Something interesting happens when a bunch of people with the same opinion get together. They often have the same blind spots regarding their thought paradigms. There is no voice from an out-group demanding rationality or questioning the status quo. It’s quite possible that we are all wrong, all the time, in ways we cannot know unless we meet people who disagree with us. Groups that think alike are missing an integral part of their evolution: a voice that respectfully disagrees. We all need a devil’s advocate to hold us accountable for our beliefs and opinions.

I recently released an article that was well received by people in my community. I was feeling pretty good about myself. “Wow, all these people think my writing is good? I must be so great.”

Shortly after this self-congratulatory, narcissistic internal dialogue ended, I received a message from an old friend. He and I rarely speak; our paths haven’t crossed in several years. In an educated, mature, and adult way, he expressed some of the qualms he had with what I’d written. Nothing he said was offensive or malicious. He disagreed with me and supported his argument with facts and a solid opinion.
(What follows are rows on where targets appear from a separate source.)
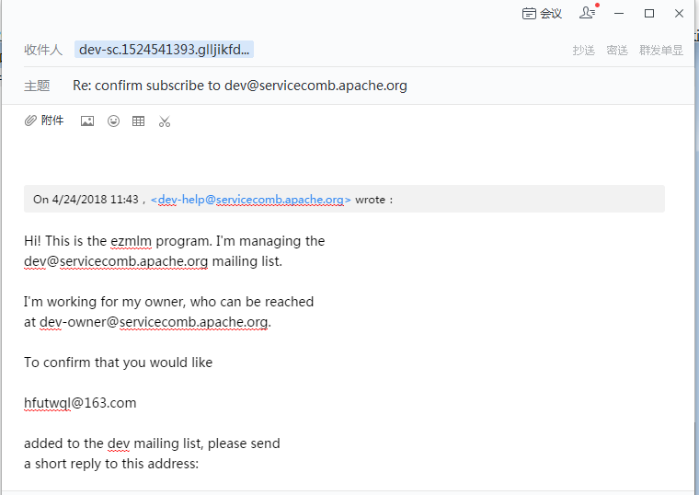Click the scissors screenshot icon
Viewport: 699px width, 495px height.
[x=165, y=121]
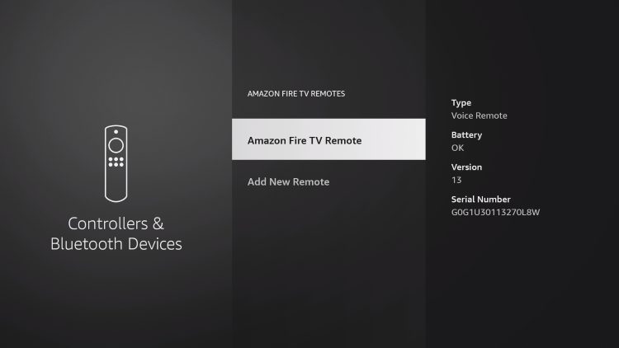Click the ampersand in the page title

point(158,223)
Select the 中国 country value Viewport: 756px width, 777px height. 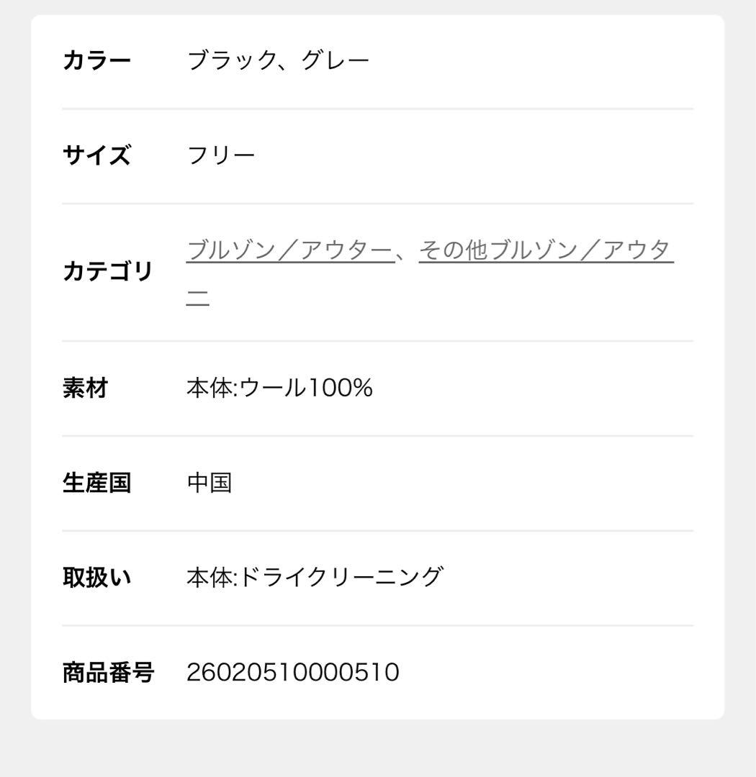coord(210,483)
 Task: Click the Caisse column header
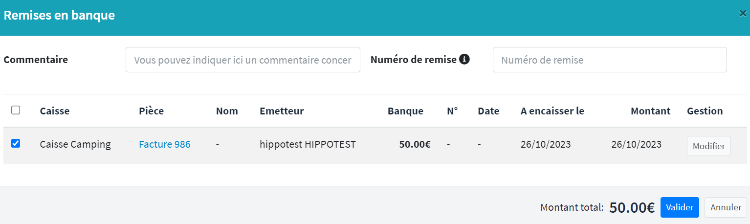pos(55,111)
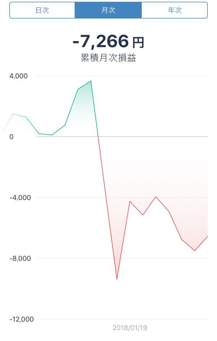
Task: Tap the rightmost end of the red line
Action: [207, 236]
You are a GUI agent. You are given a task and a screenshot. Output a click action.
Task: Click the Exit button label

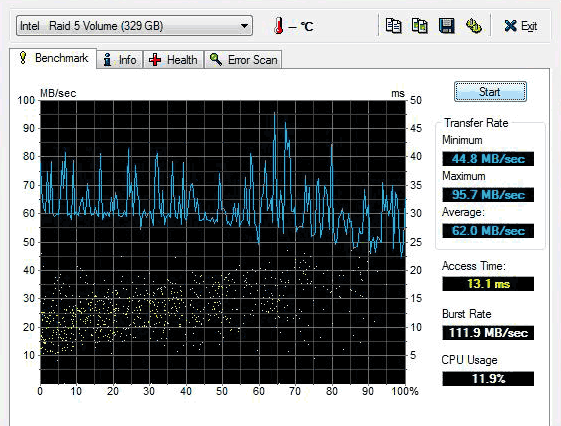click(529, 26)
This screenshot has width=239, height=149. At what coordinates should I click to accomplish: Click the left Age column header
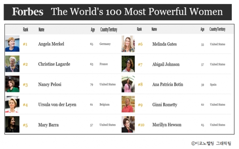[93, 30]
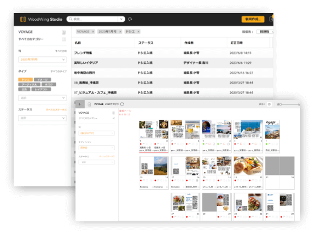Click the icon right of the 新規作成 button

pos(271,19)
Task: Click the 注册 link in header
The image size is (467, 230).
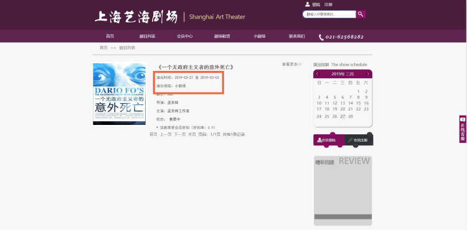Action: 328,4
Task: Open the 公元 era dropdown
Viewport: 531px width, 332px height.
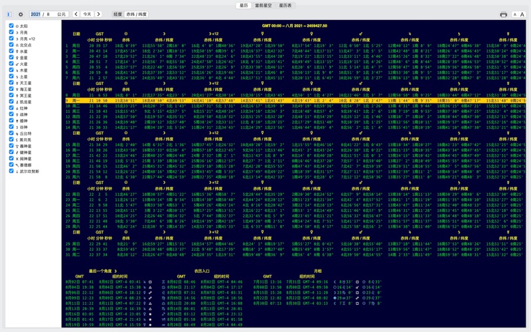Action: click(x=62, y=14)
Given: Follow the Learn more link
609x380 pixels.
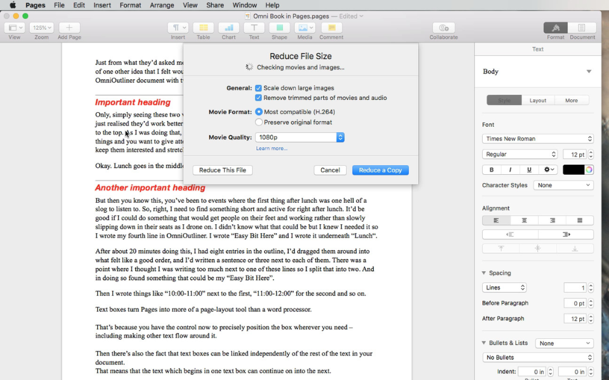Looking at the screenshot, I should (272, 148).
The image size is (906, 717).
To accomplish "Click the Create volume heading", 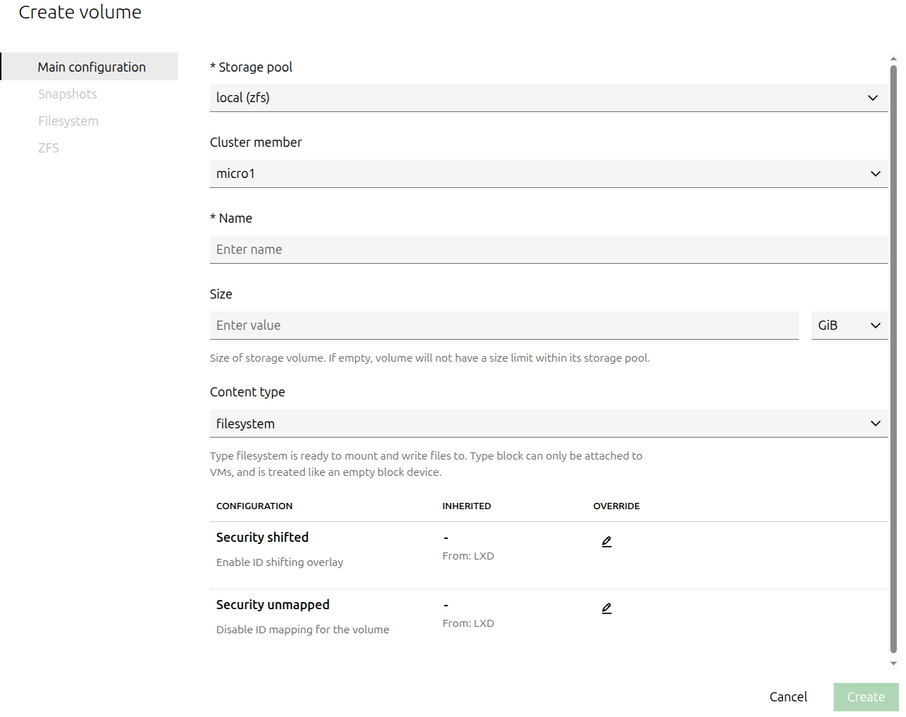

After I read his message, I breathed a sigh of relief.

We need people like him in this world, as much as they may trigger our insecurities or human fallibility. We need people that are not afraid to disagree with their enemies or, more importantly, their friends.

You may recall (or not, if you’re not super into movies about wizards) the first installment of the Harry Potter movie series. In an unexpected end to the first movie, an acquaintance of the movie’s namesake earns more points for his class at school than any other pupil. The headmaster of this magical school, Albus Dumbledore, awards this character (Neville) more points than any of his peers because he had the courage to disagree with his friends. He risked not being liked to share a logical opinion, and an important one to consider in the face of potential disastrous groupthink mentalities. Dumbledore awards Neville these points and professes, “It takes a great deal of courage to stand up to your enemies, but a great deal more to stand up to your friends.”

Sometimes dissenters are annoying, know-it-all types. While they may be annoying, they may also have some truth to share. It’s important for us to listen to those who disagree with us, because everybody knows something we do not.

It’s important to connect with each other on a humanitarian level and have actual conversations. Let people disagree with you. They may have something to teach you. Start with questions. Ask questions and then ask some more questions, because you never know what you don’t know until you know that you didn’t know it. Even then, there will be plenty more unknown for you to know about later.